# PAGE TEXT

Start of Block

Do you have a long overdue library book? If so, your local library wants it back.
As the Orrington Public Library gears up to conduct its summer inventory, it issued a public plea on Facebook last week asking people to return their overdue books. While Director Kelly Bay isn’t quite sure how many books are missing yet — it’s “lots” — replacing them will take away money from purchasing new books.
When books and other materials go missing, it not only prevents other patrons from using them, but replacing the items can be a financial blow to libraries’ bottom lines — particularly with older books that may no longer be in print. These expenses have become more burdensome post-pandemic, as rising costs due to inflation means that smaller libraries don’t always have the budget to replace lost books.
Books may go missing when someone moves away and unintentionally takes the books along. Other times people realize books are long overdue and are too ashamed to return them — especially when libraries charge late fees.
Most of the libraries in Greater Bangor no longer charge late fees, to make it more equitable and hopefully remove some of the shame people may feel if they forget to return an item.
And even if missing materials aren’t costly for libraries — the Bangor Public Library, for example, has an endowment that offsets those costs, Director Ben Treat said — they still deprive others who may want to check them out.

End of Block

# RECORDS PROVIDED
Start of Block

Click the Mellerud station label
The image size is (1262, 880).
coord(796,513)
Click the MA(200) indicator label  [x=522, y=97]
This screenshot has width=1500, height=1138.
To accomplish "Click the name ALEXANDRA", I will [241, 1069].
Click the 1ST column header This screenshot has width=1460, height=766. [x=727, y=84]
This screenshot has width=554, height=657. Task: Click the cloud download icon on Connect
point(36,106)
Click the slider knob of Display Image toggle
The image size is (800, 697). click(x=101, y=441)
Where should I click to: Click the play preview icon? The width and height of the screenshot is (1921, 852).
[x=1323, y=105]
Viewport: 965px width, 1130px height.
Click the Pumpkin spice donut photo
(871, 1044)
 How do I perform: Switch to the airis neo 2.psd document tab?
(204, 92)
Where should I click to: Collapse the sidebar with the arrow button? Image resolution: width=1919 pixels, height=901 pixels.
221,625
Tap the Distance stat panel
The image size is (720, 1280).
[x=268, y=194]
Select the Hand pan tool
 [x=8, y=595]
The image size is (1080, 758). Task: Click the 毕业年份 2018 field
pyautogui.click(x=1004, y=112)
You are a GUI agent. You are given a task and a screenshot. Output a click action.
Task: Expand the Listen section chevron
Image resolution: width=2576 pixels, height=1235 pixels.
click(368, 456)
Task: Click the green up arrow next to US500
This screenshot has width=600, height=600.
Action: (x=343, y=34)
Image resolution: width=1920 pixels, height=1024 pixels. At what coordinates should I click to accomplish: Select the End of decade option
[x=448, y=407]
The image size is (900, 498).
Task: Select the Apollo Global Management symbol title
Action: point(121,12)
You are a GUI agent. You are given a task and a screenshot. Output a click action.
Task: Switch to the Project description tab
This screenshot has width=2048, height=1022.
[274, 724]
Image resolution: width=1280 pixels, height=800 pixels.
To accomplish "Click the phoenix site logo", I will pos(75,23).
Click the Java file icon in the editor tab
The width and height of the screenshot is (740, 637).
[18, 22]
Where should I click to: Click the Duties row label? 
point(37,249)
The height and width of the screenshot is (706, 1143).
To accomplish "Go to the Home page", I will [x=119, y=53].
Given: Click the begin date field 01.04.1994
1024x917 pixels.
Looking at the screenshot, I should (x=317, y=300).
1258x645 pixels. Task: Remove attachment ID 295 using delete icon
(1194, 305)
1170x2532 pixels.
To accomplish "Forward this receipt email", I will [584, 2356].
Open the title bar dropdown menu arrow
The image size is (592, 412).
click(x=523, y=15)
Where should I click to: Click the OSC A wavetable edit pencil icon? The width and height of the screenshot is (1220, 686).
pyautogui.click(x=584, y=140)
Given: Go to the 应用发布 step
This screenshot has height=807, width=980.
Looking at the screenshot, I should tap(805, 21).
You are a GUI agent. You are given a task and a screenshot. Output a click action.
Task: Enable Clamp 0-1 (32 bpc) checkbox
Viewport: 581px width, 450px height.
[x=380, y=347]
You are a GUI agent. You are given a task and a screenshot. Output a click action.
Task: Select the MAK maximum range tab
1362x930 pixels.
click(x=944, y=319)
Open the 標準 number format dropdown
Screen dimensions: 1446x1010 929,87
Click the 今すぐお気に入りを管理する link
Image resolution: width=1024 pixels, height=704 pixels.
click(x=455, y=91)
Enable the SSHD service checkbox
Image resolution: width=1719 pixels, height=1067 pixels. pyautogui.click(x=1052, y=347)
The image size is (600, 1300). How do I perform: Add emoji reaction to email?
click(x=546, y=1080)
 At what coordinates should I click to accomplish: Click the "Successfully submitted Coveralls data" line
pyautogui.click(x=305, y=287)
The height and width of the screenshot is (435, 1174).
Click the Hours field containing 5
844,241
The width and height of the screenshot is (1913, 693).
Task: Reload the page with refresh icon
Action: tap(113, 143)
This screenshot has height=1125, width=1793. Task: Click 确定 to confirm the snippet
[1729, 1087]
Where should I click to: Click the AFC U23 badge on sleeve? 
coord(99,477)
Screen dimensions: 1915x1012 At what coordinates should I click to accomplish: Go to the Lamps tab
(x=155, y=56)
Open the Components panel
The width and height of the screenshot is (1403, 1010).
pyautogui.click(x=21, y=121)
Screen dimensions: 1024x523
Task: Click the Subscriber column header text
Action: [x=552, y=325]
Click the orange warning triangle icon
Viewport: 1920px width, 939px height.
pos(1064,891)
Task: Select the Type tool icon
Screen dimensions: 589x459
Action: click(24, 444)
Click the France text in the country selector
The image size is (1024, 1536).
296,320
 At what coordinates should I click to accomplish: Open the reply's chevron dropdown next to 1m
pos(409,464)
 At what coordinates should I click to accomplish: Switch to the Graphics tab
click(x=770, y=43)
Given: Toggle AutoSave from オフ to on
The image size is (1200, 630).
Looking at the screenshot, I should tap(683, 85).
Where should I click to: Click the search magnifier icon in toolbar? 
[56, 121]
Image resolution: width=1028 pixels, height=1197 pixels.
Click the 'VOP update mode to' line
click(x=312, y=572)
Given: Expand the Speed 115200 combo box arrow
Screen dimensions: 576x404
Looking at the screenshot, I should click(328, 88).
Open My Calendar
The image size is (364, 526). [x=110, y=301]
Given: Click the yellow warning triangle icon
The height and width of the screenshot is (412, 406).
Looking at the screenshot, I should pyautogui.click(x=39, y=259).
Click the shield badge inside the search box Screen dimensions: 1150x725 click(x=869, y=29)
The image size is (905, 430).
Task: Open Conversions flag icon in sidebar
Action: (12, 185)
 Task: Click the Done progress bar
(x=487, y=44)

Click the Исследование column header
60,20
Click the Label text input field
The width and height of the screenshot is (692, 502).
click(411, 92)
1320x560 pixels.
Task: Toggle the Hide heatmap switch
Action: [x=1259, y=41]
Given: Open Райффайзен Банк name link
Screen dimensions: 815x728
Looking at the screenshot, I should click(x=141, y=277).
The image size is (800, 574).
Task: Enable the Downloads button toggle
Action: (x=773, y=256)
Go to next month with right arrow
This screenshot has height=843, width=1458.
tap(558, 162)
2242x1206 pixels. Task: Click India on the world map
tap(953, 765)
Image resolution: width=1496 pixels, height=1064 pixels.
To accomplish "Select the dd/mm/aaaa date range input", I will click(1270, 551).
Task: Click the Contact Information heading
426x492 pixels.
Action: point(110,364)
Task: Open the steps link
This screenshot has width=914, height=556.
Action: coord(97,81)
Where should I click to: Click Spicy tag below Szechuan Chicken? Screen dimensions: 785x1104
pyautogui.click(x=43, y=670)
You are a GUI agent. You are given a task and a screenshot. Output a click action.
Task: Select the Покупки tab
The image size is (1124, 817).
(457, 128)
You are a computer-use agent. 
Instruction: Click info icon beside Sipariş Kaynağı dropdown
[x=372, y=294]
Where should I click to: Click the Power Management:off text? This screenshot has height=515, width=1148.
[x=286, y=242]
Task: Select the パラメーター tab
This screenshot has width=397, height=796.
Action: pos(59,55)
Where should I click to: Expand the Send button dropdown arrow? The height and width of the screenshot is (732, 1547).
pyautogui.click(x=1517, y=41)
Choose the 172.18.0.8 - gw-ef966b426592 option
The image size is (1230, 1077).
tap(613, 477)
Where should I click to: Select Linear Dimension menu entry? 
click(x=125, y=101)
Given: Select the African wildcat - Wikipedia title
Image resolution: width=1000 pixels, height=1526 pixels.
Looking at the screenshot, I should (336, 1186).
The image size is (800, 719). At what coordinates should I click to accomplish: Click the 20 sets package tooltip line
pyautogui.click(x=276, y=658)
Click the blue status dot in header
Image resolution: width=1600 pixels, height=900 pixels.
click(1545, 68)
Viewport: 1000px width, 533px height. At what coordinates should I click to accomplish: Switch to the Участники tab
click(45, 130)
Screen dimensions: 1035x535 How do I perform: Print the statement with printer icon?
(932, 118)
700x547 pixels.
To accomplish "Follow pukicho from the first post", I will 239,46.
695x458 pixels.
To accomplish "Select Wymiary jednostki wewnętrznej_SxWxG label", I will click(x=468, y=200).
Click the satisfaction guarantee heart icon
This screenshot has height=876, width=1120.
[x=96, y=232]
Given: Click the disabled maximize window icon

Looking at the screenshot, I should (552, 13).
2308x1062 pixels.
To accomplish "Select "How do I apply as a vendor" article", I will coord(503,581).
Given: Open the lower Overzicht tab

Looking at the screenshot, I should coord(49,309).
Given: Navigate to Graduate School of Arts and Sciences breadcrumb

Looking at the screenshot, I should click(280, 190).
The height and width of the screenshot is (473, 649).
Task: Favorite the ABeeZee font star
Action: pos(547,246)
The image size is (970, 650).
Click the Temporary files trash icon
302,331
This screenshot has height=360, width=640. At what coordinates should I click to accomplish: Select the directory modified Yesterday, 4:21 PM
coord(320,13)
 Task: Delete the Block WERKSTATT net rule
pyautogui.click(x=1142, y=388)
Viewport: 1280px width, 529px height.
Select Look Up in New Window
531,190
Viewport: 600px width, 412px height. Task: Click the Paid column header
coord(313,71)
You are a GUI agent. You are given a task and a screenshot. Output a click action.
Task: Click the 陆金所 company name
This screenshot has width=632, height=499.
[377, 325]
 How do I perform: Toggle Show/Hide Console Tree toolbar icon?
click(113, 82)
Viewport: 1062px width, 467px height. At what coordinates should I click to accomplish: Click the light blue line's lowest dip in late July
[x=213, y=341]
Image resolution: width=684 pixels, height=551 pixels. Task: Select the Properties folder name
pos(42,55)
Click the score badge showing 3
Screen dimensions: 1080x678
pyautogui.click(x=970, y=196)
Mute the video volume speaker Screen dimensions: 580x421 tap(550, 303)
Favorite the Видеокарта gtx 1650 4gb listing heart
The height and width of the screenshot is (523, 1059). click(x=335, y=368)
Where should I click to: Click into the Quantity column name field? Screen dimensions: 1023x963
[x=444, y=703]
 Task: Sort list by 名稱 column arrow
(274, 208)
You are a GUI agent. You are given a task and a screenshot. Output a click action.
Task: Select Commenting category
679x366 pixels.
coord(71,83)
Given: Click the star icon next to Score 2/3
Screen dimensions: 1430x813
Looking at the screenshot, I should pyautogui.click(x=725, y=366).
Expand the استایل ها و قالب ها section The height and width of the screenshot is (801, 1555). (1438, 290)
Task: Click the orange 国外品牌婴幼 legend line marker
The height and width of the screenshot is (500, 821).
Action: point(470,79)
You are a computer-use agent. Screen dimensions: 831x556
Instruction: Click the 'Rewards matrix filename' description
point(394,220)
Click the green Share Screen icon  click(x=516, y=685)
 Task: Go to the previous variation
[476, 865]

End of Block

# EXERCISE SET
1. From the article on overdue library books, repeat word for word the passage starting with "Do you have" and going on through "purchasing new books.".
2. Using the article on overdue library books, decide whether each statement agrees with it, answering yes or no and quoting the words that settle it: (a) The Orrington Public Library made its plea for returns on Facebook. (b) Most libraries in Greater Bangor still charge late fees. (c) The Bangor Public Library has an endowment that offsets the costs of missing materials.

# RESULTS FOR THE EXERCISE
1.
Do you have a long overdue library book? If so, your local library wants it back.
As the Orrington Public Library gears up to conduct its summer inventory, it issued a public plea on Facebook last week asking people to return their overdue books. While Director Kelly Bay isn’t quite sure how many books are missing yet — it’s “lots” — replacing them will take away money from purchasing new books.

2.
(a) Yes: "it issued a public plea on Facebook last week asking people to return their overdue books"
(b) No: "Most of the libraries in Greater Bangor no longer charge late fees"
(c) Yes: "the Bangor Public Library, for example, has an endowment that offsets those costs"